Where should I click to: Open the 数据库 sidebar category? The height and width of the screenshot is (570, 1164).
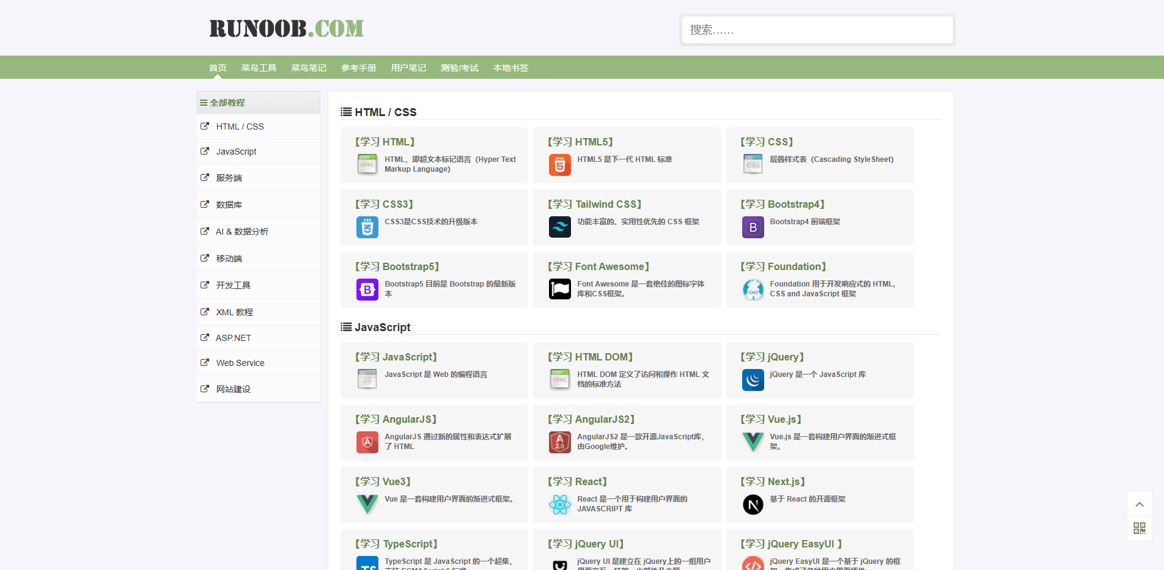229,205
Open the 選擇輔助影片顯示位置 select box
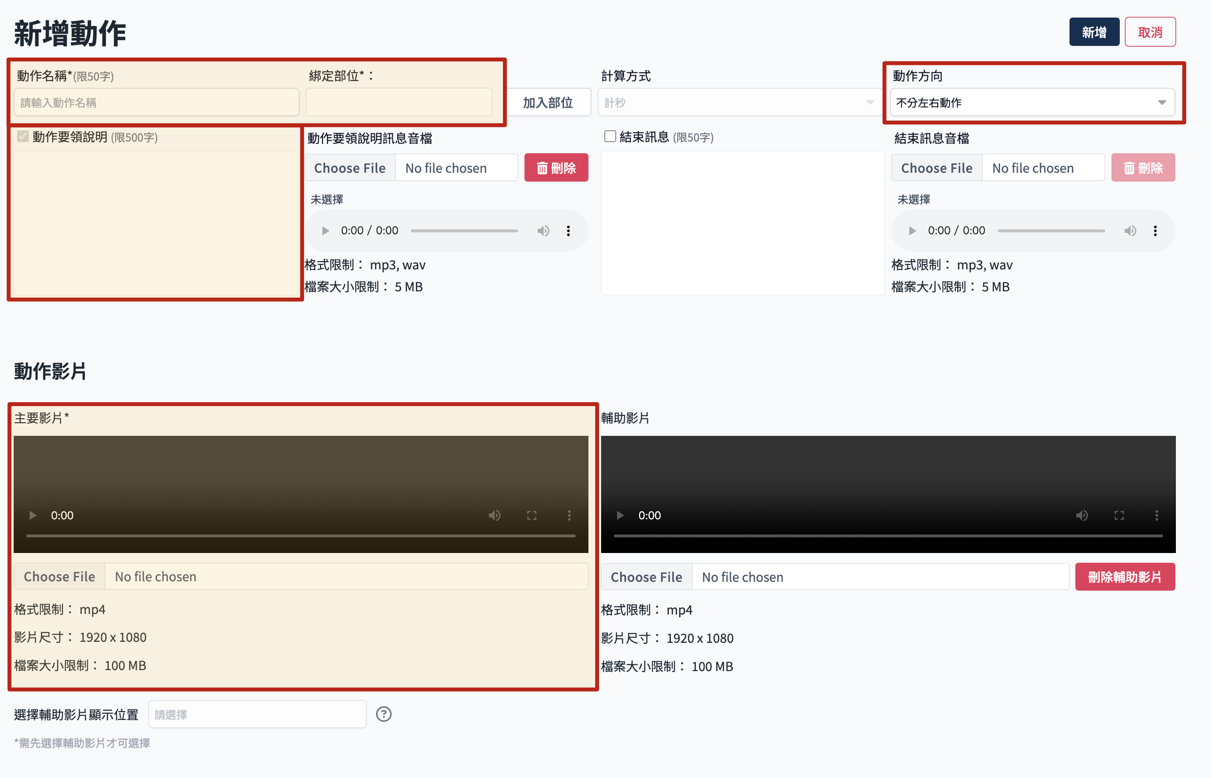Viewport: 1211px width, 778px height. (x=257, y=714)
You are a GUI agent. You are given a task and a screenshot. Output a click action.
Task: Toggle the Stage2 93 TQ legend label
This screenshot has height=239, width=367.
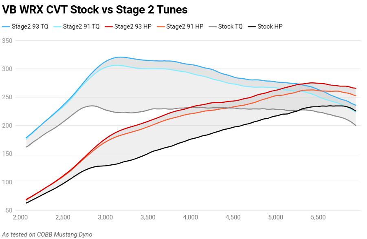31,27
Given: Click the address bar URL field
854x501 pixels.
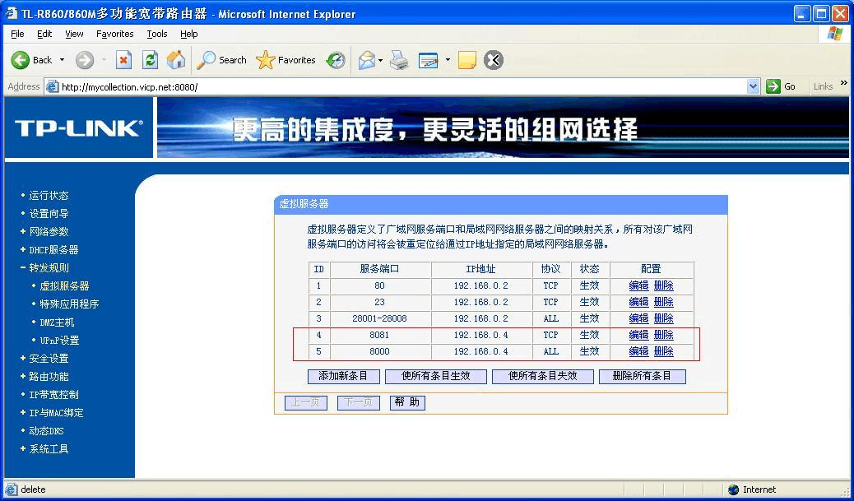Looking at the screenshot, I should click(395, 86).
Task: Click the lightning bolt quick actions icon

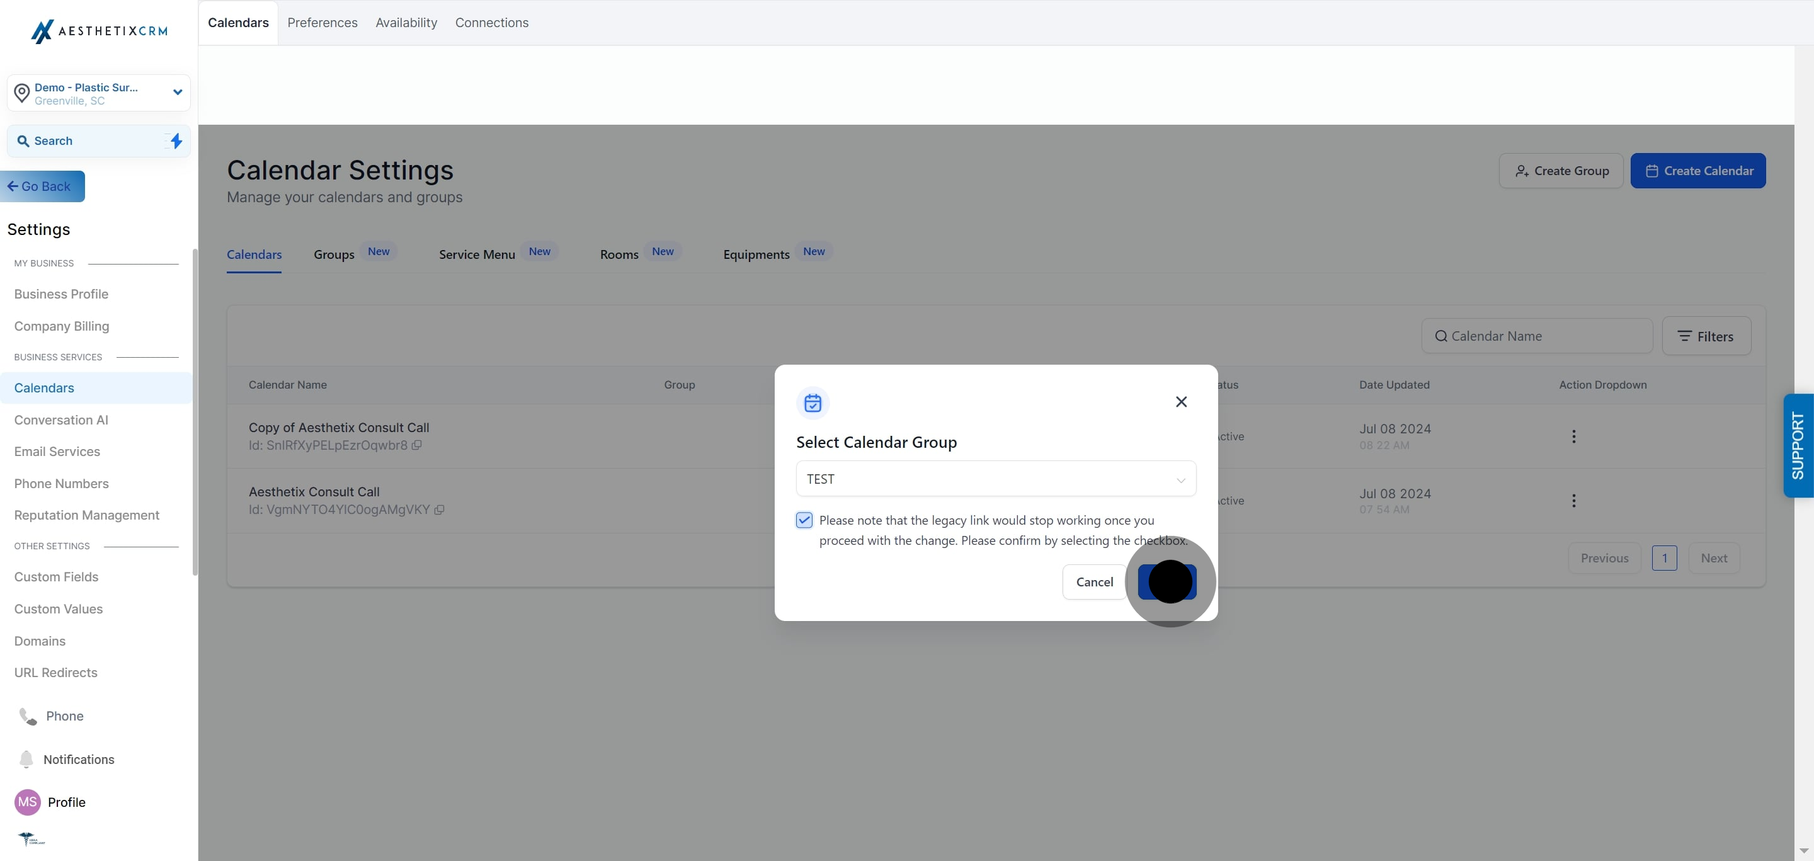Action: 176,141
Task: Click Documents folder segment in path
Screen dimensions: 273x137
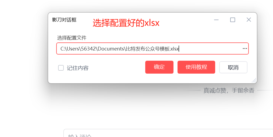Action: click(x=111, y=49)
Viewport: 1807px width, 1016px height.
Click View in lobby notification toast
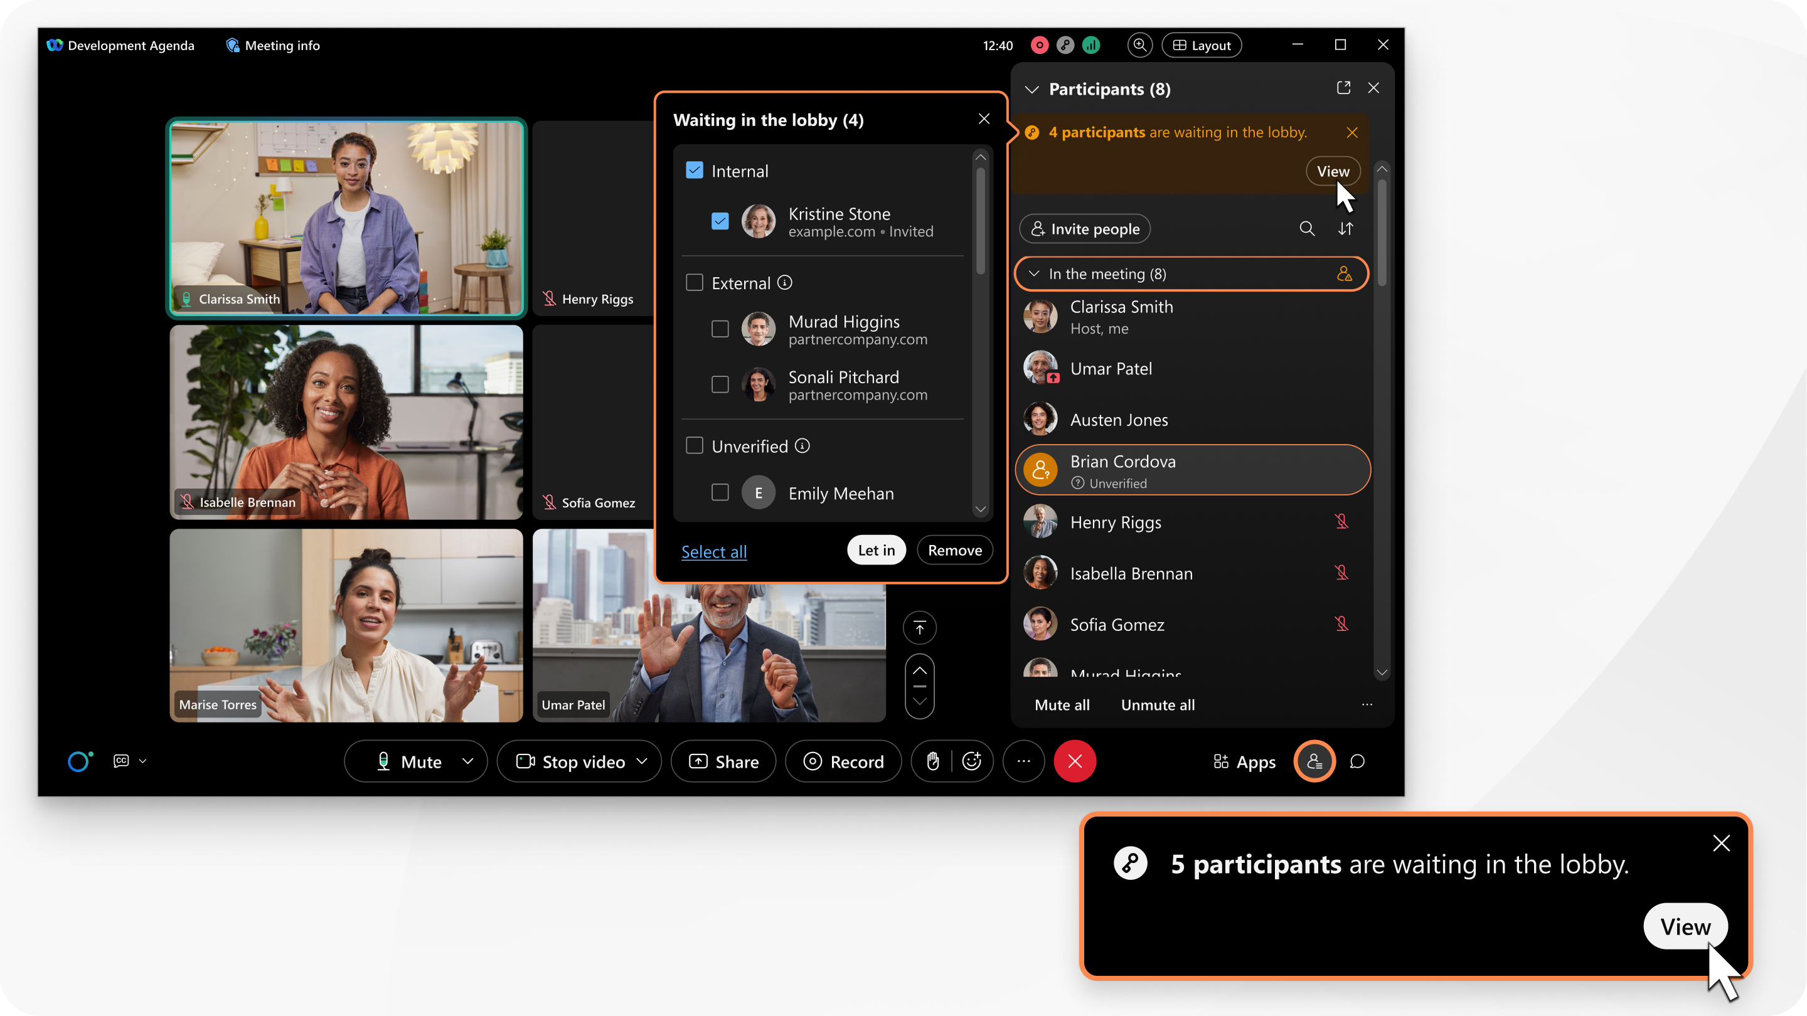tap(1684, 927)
□ □ □ □
# The request:
Print the lines starting with the one containing "Open the 選擇輔助影片顯示位置 select box" and running through the last line, including both ends, and omit the pictures.

# Output of the task:
Open the 選擇輔助影片顯示位置 select box
Viewport: 1211px width, 778px height. (x=257, y=714)
You are a GUI agent. You are given a task and a screenshot. Output a click action.
Task: Toggle the Stage2 93 TQ legend label
This screenshot has height=239, width=367.
31,27
Given: Click the address bar URL field
854x501 pixels.
Looking at the screenshot, I should click(395, 86).
Task: Click the lightning bolt quick actions icon

Action: 176,141
Task: Click Documents folder segment in path
Screen dimensions: 273x137
Action: click(x=111, y=49)
Viewport: 1807px width, 1016px height.
Click View in lobby notification toast
tap(1684, 927)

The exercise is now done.